Monday, August 31, 2020

The tunnel vision of the blind

Seven years ago, rather tendentiously, I declared that because of Parliament, the Jubilee government "may go down in history as the worst government. Ever." Three years before, I had declaimed that "no longer should Kenyans be held hostage to the selfish goals and objectives of politicians; it is the responsibility of their representatives, through such organs as the PSCs to ensure that when decisions are taken, they are taken with the national interest in mind." In both cases I had underestimated the long tail of the not-so-dead KANU-ism that has proven as tenaciously resilient as witchweed.

Covid-19 gave the national executive the opportunity to subvert the ostensible separation of powers intended by the Constitution. The irony of such subversion occurring on the tenth anniversary of the promulgation of the Constitution is not lost on the discerning. In five months, Parliament has been neutered and its power cast asunder like so much flotsam. From the moment various "parliamentary groups" were summoned to State House and read the riot act, Parliament's autonomy and independence has become a figment of our imagination. What began has a "handshake" three years ago has sealed the Twelfth Parliament's fate - Parliament can no longer claim to be separate from, or independent of, the national executive.

Martha Karua, the eponymous leader of NARC-Kenya, has a stark warning, which I paraphrase: if Parliament fails to re-assert itself, to take black that which has been granted by the Constitution, dodgy health-sector tenders will be the least of our worries. In my estimation, though, rigid fetishisation of the constitution will do more harm in the long run, and that includes the zealotry of the implement-the-constitution religion that is demanding the dissolution of parliament because it has failed in implementing the two-thirds gender rule.

No political system is perfect. Ours certainly is imperfect in many respects. The constitution was among the most difficult tools in resolving the imperfections of our system. We continue to suffer these imperfections because], on the one hand, the political elite will do everything in their power to prolong their place at the national trough even if it means running the national finances into the ground. On the other hand, Wanjiku prioritises immediate survival concerns at the expense of long-term political health because when one lives hand to mouth for most of the year, and one is faced with a once-in-a-century epidemic, one can't spend too much time parsing whether or not women, youth or the disabled have received a fair constitutional shake. It is the middle classes of intellectuals, business leaders, ministers of faith and political party apparatchiks who are supposed to discern the needs of the people and drive the ship of state into the calmer waters of long-term political, economic and social stability. But the middle classes, at the expense the Wanjiku they are supposed to lead, guide and assist, have cast their lot with the political elite in the hopes of inheriting the mantle from the political elite. The middle classes have betrayed their cause in the false hope of ascension into the ranks of the rich and powerful.

If the fervour with which the 2022 general election is being conducted is anything to go by - if you really think that they are not campaigning, you have not been paying attention - the political elite and Kenya's tabloids have completely forgotten the existence of Wanjiku and, instead, have turned their world into this massive echo chamber where only their ideas and views of the world percolate.
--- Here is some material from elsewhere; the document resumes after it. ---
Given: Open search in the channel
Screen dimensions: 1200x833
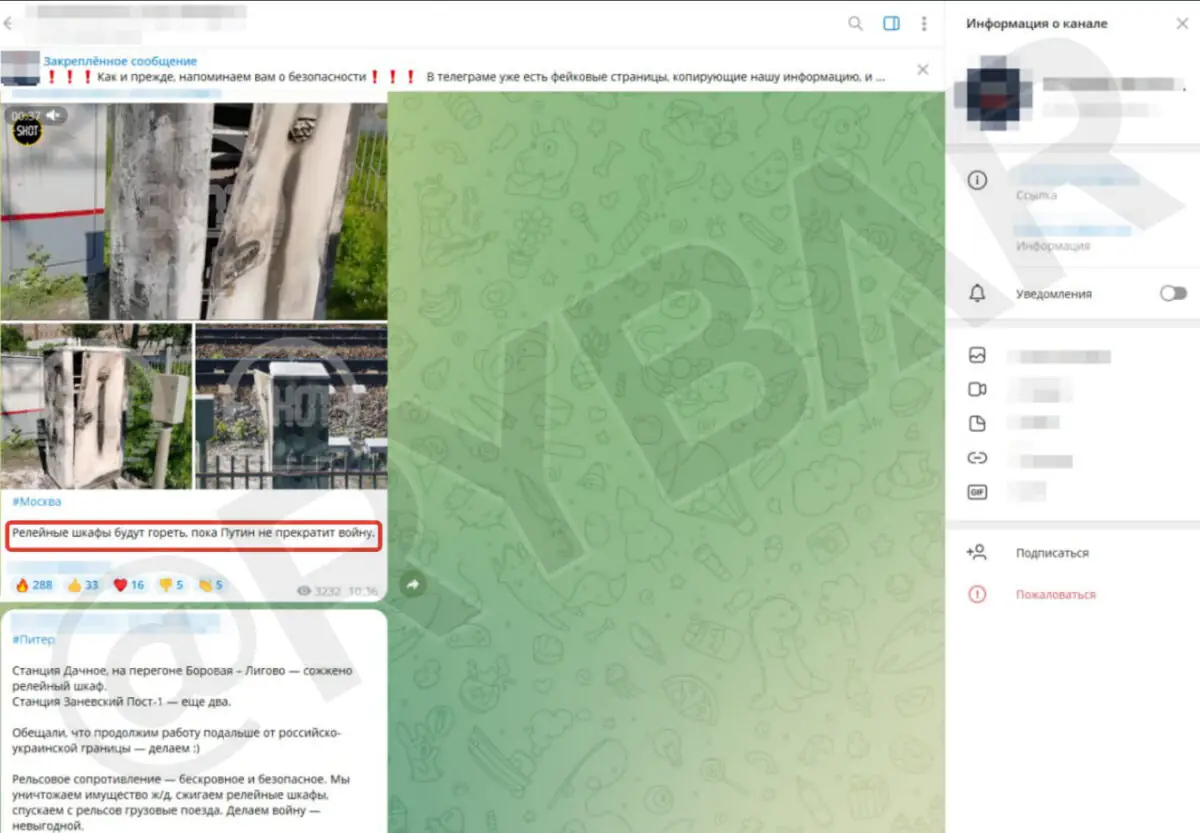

Poverty? Kenyans aren't poor - even during the pandemic, inflation was low and exports were up! Unemployment? It is only temporary; as soon as the pandemic ends, the economy will roar back into full productivity on the back of higher tourist visitors and greater demand for cut flowers! Political instability? Please! Now that parliament and State House are in sync, the Big Four Agenda and the BBI Initiative will give the people what they ahem always wanted: a seat at the table for the people who reflect the face of Kenya! In short, if the middle classes and the political elite they serve don't wish to see it, then it doesn't exist.

The BBI's recommendations will be rammed down our throats. The Big Four will be implemented come hell or high water. CBC will churn out successive generations of unquestioning drones. But only if tunnel-vision prophecies by the blind come to pass. And none are as blind as the political elite, the Fourth Estate and the predatory bankers who bankroll the whole kit and caboodle. Listen to them at your own peril.